> [PASSAGE]:
Helmet law would restrict riders’ liberty
I’m writing in response to “Helmet law for the benefit of all.” Mr. Hoffman, I applaud your efforts, however misguided, to improve the safety of individuals in our state. If you want to continue with public education and the promotion of “safety gear,” that is commendable.
I do find it amusing that you present such obviously contrived statistics to support your stand. Such as, “80 percent of deaths occur when then the rider is not wearing a helmet.” Really? If a motorcyclist is hit by a train does he fall in to the 80 percentile category? I think it is safe to say that over 99 percent of motorcycle fatalities happen to riders who are wearing shoes. Using your logic we should make wearing footwear illegal when motorcycling.
There is no question that motorcycling can be a dangerous sport. I have stated that before and will do so again. I personally have nothing against helmets. If you want to wear a helmet when you ride your motorcycle or mow your lawn for that matter, by all means, be my guest. You may be willing to exchange your liberty for what you perceive as your personal safety. I am not. Leave ours alone. —Scott Cobbley, Kalispell
MSU sorely needs money for renovations
As an alumna of MSU, I am disappointed the renovation of Romney Hall was not included in the recent infrastructure bill proposed by House Republicans. As the fastest growing university in Montana (33 percent increase in 10 years), MSU is out of space.
As MSU states, “a renovation of Romney Hall will improve programs that directly serve students by adding classrooms, a new veterans’ center, new disabilities services center, new writing and math centers and new student study rooms.” All factors, which help students stay in school and graduate. Presently Romney has four classrooms with 140 seats; the plan is to repurpose the building to 18 classrooms with over 1,000 seats.

> [AIM 1]:
According to the letters to the editor, how many classrooms and seats does Romney Hall have at present?
> [AIM 2]:
Continue the letters to the editor from the point where they stop.

> [MATERIAL SUPPLIED]:
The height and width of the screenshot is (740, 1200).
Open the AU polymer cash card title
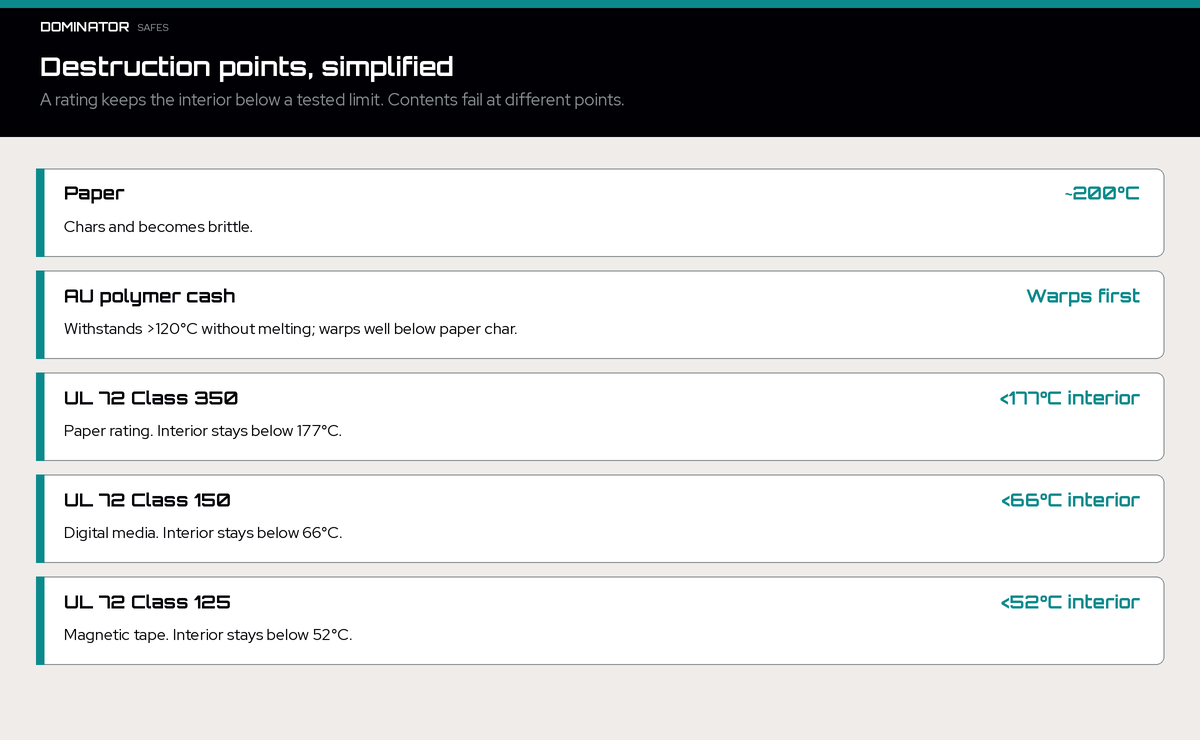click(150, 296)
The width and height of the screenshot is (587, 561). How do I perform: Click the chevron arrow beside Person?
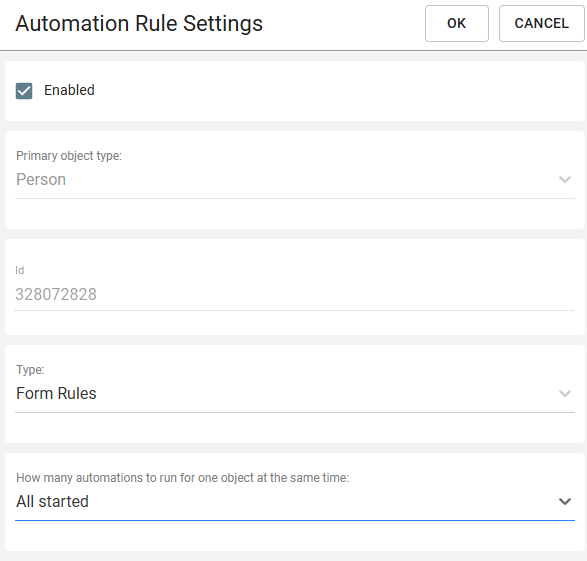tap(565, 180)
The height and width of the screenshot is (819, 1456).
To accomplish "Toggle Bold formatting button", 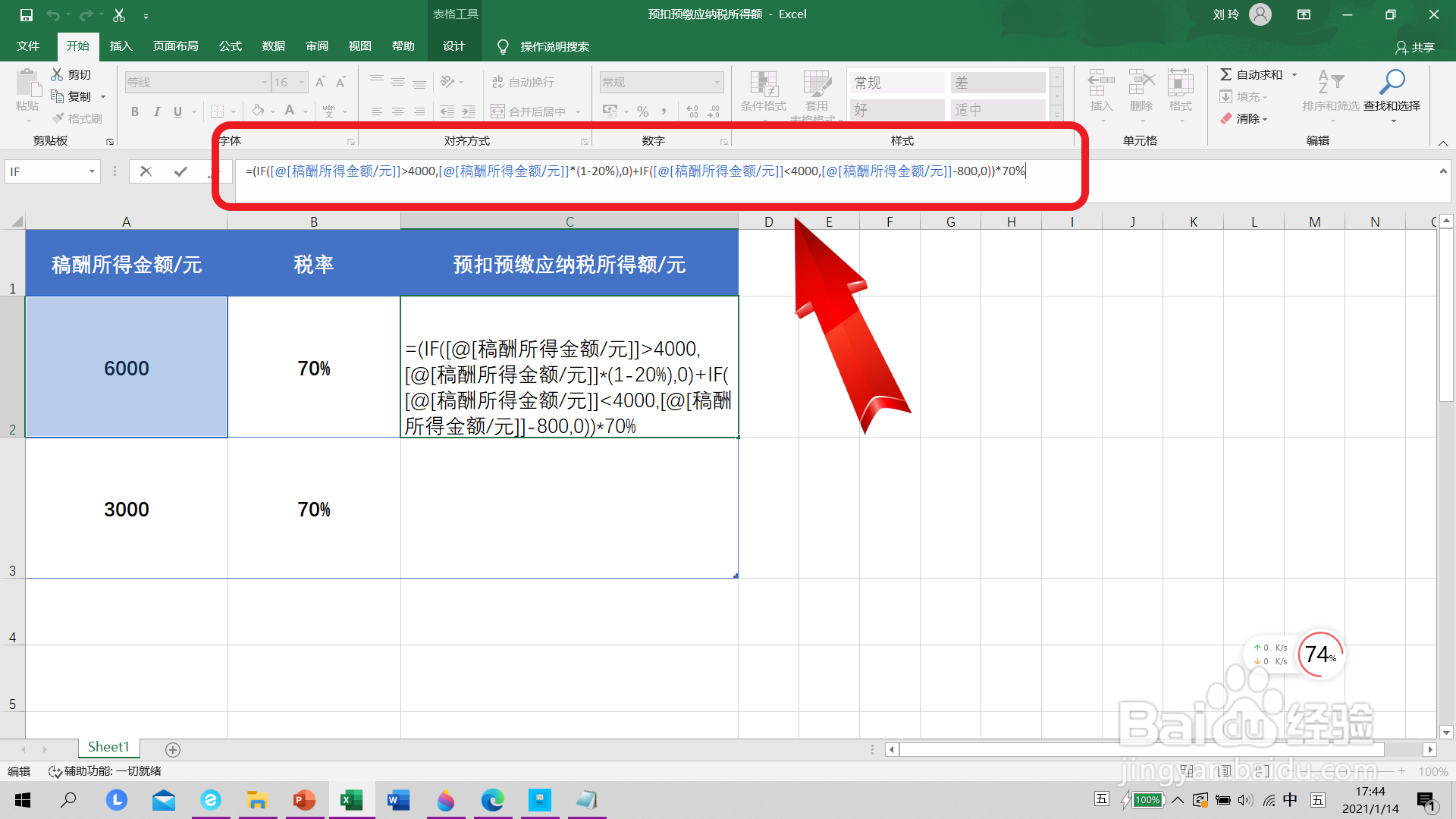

> [FINAL ANSWER 1]:
Romney Hall has four classrooms with 140 seats.

> [FINAL ANSWER 2]:
If renovated, over 9,000 students a day or 1.4 million students per year will utilize this space. With students coming to MSU from all 56 counties in Montana, this is an infrastructure project that has statewide implications.
It is important for our legislators to provide funding to support our present and future students with adequate classroom space. —Carol J. Nelson, Lakeside, MSU Alumni Relations Advisory Board member
Helmet law would be government over-reach
A recent letter talked about helmet laws for motorcyclists in Montana. I lived and rode in California when the helmet law passed. We were all pissed off. As a 30-year career police officer, I can tell you most fatal crashes result in head injuries ... seat belt or not. I suspect the writer is a liberal pressing for more government control over us.
If this person lost a loved one in a motorcycle accident, my greatest sympathy.
Keep government out of our lives. I choose to ride without a helmet. The government shouldn’t tell me how I protect my life. —Mark Parker, Kalispell
Sen. Regier on wrong side of energy issue
Keith Regier, the senator in my district, has two bills in the state Legislature opposing solar and other alternative energy. He states and this is a direct quote, “Solar energy is fine. It should be market driven, not financed by the rate payers. Solar and wind are weak energy sources that need back up generation.” If this invalid statement were true, why are some of our largest corporations turning to solar, i.e., Target, Walmart, Apple, Costco and Kohls et. al. The answer is, the bottom line, it saves money. Utility scale solar is growing at a very fast rate and will increase by many gigawatts over the next several years. Solar and alternative energy is happening, Mr. Regier. Why not get on board rather than approve energy sources that contribute to the threat of climate change? The science is there. —Roger Sherman, Whitefish
A musician is just what D.C. does need ...
In one of the negative ads that erupted almost the second Rob Quist announced his candidacy for Montana’s seat in Congress, it was said that, “Montana doesn’t need to send a ‘court musician’” to Washington, implying that no musician could be effective in government as a representative of the people.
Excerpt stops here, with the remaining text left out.